Your objective =
Rewrite the records below with "image size" swapped for "page size" wherever it appears, keeping everything else the same.
——
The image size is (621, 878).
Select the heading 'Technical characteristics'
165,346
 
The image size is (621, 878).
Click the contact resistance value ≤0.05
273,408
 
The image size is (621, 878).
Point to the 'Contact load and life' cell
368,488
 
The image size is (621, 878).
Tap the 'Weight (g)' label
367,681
——
Solved exercise =
The page size is (621, 878).
Select the heading 'Technical characteristics'
165,346
 
The page size is (621, 878).
Click the contact resistance value ≤0.05
273,408
 
The page size is (621, 878).
Point to the 'Contact load and life' cell
368,488
 
The page size is (621, 878).
Tap the 'Weight (g)' label
367,681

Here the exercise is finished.